**Written task**
Report every line in the records below that contains the word "width", copying each such line in full.

Word and item position data:
----------------------------------------

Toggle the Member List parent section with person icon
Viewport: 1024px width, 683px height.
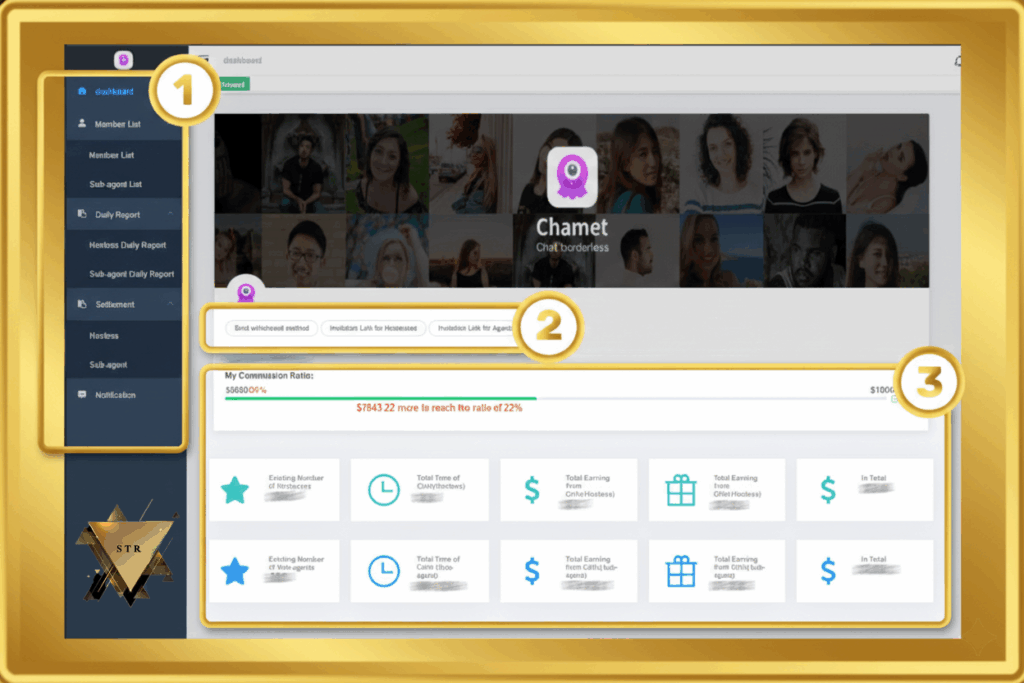click(x=117, y=125)
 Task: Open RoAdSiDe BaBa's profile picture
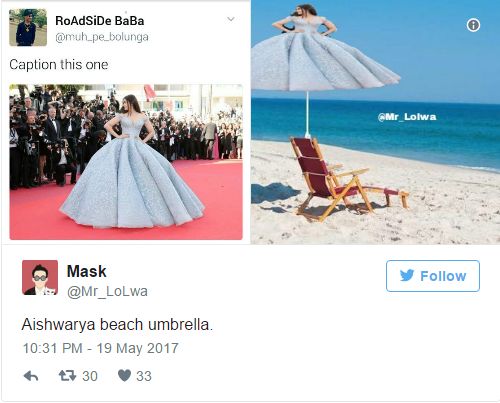pos(28,28)
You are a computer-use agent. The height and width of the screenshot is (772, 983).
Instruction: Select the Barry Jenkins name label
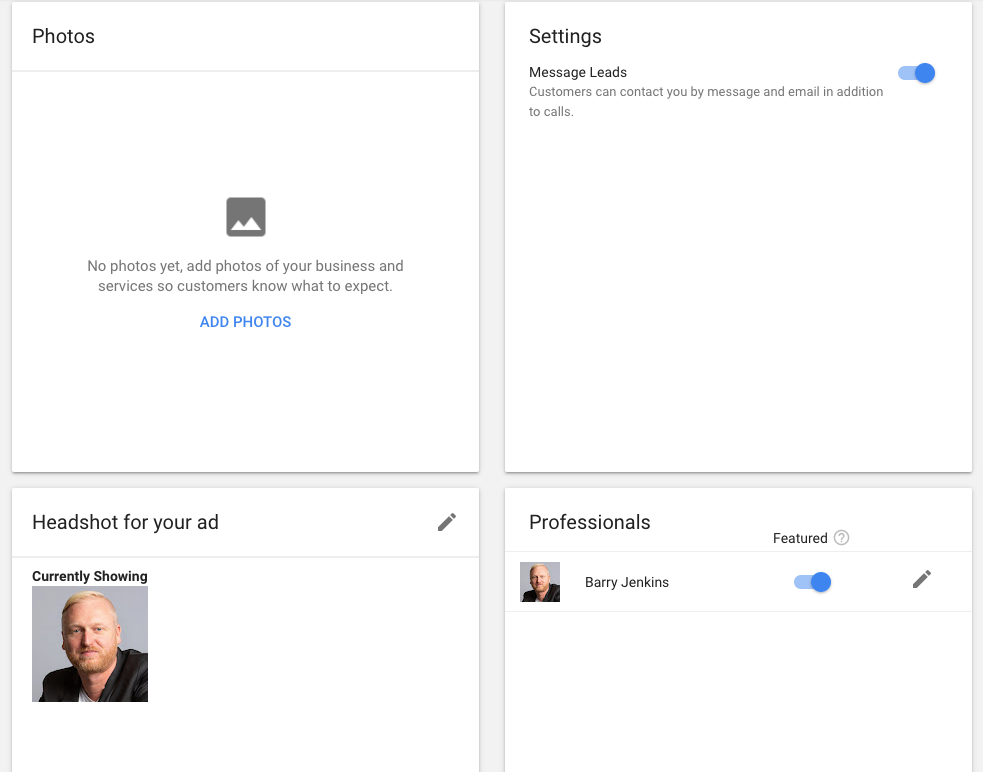pos(627,581)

----------------------------------------

**Solution to the problem**
Viewport: 1024px width, 683px height.
You are a computer-use agent. The height and width of the screenshot is (772, 983).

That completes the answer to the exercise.